=== Task statement ===
In the news report on the Samsung Electronics strike, copy word for word the passage starting at "In 2020, then-Samsung" and ending at "medical school admissions.".

=== Page extract ===
SEOUL, South Korea (AP) — Samsung Electronics union members declared an indefinite strike Wednesday, putting pressure on South Korea’s largest company to meet demands for higher wages and other benefits.
Thousands of members of the Samsung Electronics National Union began a three-day temporary strike on Monday. But the union announced Wednesday that it was declaring an indefinite strike, accusing management of being unwilling to negotiate. Samsung Electronics says there were no production interruptions.
“Samsung Electronics will ensure that there are no disruptions to our production lines,” a Samsung statement said. “The company is committed to negotiating in good faith with the union.”
But the union said in a statement on its website that it was disrupting the company’s production lines in an effort to force management to come to the negotiating table if the strike continued.
“We are confident of our victory,” the union statement said.
The union statement did not say how many union members would participate in the extended strike. The union previously said 6,540 members had said they would participate in the previous three-day strike.
This is just a fraction of Samsung Electronics’ total workforce, estimated at about 267,860 worldwide, of which about 120,000 are in Korea.
Earlier this year, union members and management held several rounds of talks over the union’s demands for higher wages and better working conditions, but failed to reach an agreement. In June, some union members used their annual leave to strike for a day, in what observers said was the first labor strike at Samsung Electronics.
About 30,000 Samsung workers are known to be members of the National Samsung Electronics Union, the company’s largest union, while some are members of other, smaller unions.
In 2020, then-Samsung Vice Chairman Lee Jae-yong expressed regret for his role in the massive corruption scandal that led to the ouster of the president in 2016 and vowed to stop suppressing attempts by employees to form unions.
The company’s union-busting practices have been criticized by activists for decades, but labor strife is common in other companies and other sectors of society in South Korea.
Thousands of South Korean interns and residents have been on strike since February to protest government plans to drastically increase medical school admissions.

=== Information shown ===

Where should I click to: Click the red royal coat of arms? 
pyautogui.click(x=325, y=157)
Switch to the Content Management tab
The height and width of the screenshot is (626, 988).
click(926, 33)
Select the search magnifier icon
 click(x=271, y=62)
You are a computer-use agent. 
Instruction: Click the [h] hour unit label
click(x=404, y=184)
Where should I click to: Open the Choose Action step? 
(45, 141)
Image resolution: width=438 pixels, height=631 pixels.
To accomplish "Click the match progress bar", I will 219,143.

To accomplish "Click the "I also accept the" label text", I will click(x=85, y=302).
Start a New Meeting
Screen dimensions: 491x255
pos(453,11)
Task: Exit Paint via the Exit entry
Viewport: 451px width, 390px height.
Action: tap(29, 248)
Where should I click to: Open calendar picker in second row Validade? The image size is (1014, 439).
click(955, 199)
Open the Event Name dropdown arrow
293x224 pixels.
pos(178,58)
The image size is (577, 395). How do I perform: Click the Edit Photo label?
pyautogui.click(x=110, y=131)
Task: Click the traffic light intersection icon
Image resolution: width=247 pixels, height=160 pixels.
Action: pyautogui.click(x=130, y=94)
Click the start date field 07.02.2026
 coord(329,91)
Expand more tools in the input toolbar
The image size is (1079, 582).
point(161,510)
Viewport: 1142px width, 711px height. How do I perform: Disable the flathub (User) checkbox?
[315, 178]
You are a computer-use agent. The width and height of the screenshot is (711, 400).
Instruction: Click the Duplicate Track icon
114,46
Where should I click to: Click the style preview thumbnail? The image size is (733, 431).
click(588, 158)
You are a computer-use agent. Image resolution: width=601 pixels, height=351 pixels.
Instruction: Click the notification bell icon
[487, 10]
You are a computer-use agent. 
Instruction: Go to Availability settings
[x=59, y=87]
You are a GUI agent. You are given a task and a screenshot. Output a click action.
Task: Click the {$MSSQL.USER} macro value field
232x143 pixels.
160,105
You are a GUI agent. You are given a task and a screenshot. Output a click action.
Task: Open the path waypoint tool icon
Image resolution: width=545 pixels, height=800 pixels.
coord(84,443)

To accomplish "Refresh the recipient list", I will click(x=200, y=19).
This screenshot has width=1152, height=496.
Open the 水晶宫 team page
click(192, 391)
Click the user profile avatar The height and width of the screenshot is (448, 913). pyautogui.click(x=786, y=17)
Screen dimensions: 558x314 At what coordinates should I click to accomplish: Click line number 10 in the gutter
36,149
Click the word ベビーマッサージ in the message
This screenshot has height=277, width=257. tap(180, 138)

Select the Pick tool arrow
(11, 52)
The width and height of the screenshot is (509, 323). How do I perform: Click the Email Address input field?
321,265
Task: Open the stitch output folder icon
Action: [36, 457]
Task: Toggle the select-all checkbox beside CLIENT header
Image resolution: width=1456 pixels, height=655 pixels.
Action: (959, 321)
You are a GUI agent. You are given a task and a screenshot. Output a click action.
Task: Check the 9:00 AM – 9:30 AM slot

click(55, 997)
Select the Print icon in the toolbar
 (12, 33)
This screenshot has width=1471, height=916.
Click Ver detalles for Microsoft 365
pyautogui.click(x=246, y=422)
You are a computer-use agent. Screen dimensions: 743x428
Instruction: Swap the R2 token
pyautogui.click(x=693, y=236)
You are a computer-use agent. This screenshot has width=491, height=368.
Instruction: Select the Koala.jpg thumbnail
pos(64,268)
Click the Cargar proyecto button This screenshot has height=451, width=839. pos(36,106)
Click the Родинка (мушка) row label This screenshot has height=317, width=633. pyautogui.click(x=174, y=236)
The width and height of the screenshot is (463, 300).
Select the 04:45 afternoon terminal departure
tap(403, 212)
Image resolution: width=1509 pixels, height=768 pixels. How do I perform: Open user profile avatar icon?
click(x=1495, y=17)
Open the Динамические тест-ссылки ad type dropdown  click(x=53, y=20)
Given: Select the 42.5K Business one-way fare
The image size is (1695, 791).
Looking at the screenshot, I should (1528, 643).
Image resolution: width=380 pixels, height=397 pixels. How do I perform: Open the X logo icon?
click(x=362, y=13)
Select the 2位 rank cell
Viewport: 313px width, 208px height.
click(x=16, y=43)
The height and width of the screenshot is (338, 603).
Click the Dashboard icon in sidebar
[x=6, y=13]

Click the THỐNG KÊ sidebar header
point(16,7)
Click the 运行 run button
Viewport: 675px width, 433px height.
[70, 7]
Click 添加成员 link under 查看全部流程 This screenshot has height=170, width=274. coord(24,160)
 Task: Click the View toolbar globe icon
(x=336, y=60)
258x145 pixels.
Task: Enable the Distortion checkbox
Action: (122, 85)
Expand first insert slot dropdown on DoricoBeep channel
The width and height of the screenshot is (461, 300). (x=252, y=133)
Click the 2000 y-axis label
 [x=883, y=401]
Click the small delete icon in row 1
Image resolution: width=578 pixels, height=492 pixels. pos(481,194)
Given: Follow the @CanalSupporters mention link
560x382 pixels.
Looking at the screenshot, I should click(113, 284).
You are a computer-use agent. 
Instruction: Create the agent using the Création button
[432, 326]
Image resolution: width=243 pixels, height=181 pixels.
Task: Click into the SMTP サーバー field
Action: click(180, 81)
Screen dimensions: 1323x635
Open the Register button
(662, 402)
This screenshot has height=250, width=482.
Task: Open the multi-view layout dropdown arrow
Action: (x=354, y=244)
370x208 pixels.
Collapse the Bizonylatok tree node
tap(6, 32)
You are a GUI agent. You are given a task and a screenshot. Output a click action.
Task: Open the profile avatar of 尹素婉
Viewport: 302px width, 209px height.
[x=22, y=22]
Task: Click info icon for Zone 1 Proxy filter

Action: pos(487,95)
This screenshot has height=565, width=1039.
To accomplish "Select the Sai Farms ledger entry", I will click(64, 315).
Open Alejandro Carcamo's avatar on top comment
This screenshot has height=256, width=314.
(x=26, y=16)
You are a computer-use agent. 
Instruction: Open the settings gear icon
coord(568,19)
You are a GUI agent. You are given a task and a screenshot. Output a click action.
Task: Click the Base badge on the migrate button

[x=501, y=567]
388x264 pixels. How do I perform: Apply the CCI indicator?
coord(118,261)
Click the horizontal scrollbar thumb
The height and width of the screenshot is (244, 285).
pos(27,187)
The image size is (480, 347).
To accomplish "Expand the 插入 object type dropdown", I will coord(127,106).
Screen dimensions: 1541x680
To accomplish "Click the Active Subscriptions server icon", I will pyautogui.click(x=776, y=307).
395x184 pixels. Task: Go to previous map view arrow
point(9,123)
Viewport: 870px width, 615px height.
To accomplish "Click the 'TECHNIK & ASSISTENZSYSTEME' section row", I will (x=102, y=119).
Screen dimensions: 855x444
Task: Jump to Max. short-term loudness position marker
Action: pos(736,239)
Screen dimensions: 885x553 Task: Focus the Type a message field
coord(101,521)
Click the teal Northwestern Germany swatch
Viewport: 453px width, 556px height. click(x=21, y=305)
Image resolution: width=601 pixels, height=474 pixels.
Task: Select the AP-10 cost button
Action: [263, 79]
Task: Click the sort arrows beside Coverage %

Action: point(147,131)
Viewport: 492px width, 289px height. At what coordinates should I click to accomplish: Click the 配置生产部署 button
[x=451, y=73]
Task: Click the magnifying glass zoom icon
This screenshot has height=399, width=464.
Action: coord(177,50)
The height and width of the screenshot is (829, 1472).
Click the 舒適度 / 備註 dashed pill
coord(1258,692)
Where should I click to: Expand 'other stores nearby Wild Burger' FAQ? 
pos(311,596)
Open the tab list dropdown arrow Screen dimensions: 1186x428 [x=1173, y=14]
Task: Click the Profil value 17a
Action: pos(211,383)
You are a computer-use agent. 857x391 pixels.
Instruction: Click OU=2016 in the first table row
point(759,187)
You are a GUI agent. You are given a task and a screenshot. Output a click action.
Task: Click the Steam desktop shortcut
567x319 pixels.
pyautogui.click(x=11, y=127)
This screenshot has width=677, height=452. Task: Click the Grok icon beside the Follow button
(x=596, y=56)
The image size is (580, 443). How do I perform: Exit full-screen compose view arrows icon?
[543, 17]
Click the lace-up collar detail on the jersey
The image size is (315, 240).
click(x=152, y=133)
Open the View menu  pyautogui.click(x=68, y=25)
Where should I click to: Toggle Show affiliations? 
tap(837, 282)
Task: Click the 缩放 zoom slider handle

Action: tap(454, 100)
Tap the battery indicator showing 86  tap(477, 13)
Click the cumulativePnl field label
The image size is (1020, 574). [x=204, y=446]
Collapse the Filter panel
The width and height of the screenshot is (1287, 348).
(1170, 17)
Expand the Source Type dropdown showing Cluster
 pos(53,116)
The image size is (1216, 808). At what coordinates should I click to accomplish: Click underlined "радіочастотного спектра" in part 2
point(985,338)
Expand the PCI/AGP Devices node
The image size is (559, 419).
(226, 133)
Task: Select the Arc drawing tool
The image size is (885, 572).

=== Exercise output ===
In 2020, then-Samsung Vice Chairman Lee Jae-yong expressed regret for his role in the massive corruption scandal that led to the ouster of the president in 2016 and vowed to stop suppressing attempts by employees to form unions.
The company’s union-busting practices have been criticized by activists for decades, but labor strife is common in other companies and other sectors of society in South Korea.
Thousands of South Korean interns and residents have been on strike since February to protest government plans to drastically increase medical school admissions.